▶ _MATERIAL SHOWN_:
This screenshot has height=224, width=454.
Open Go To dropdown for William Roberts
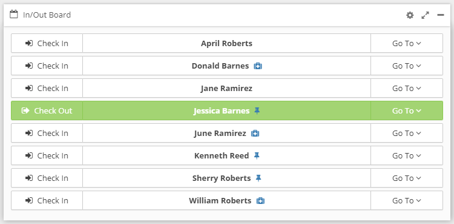tap(407, 200)
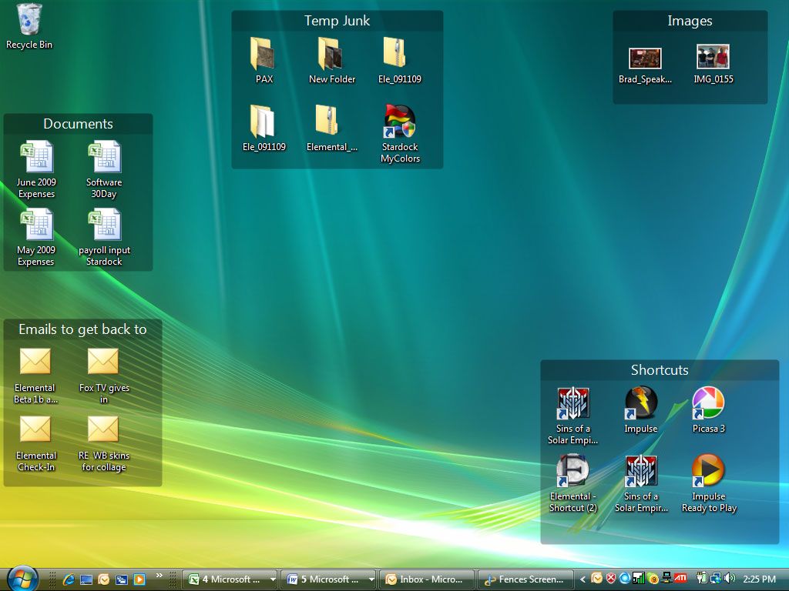
Task: Launch Internet Explorer from Quick Launch
Action: (68, 579)
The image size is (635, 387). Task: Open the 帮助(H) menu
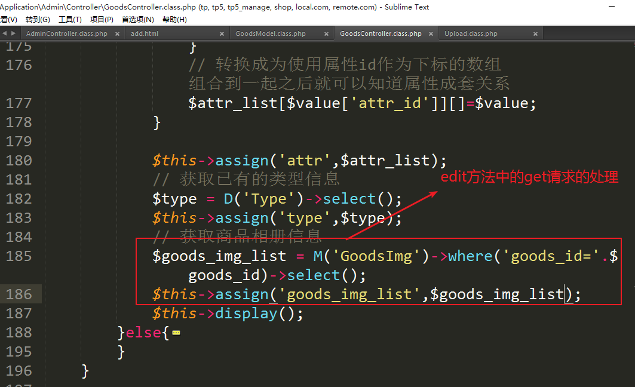[174, 19]
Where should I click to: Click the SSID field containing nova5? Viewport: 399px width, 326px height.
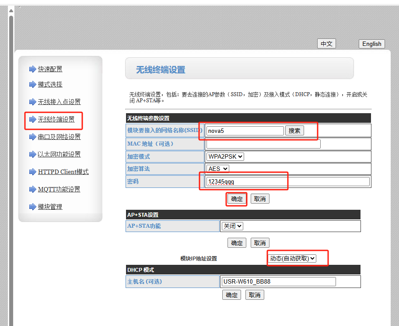[x=245, y=131]
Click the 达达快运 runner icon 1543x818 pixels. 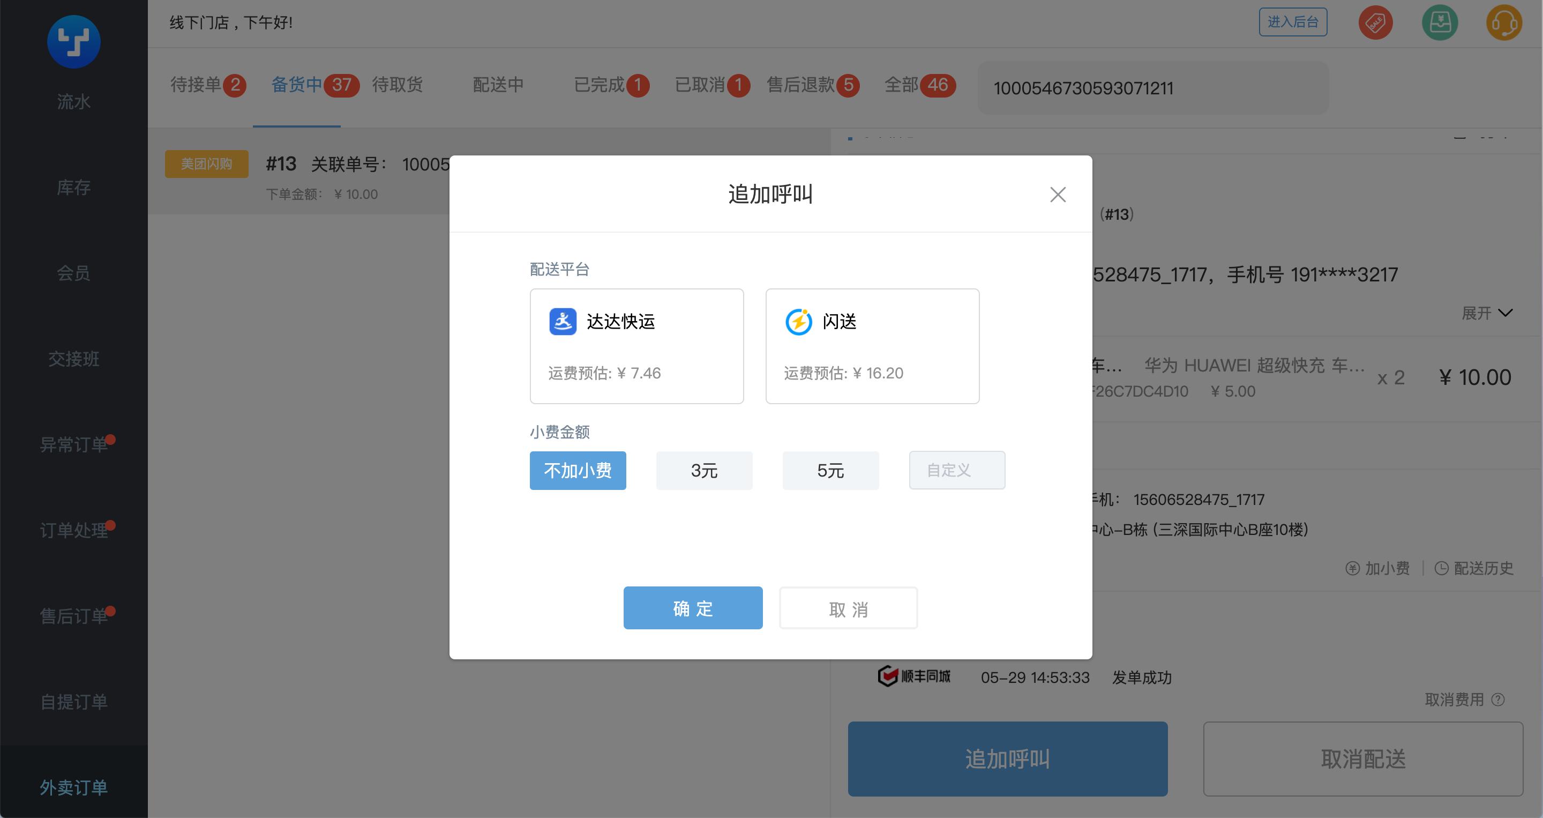[x=562, y=322]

▶ _PROBLEM STATEMENT_: Pick out every line of the records that contains the word "Task" and copy each one. Case counts, so match capital and lowercase letters as given.

▶ _CORRECT OUTPUT_:
Task: Launch Internet Explorer from Quick Launch
The image size is (635, 387). Task: Open the 帮助(H) menu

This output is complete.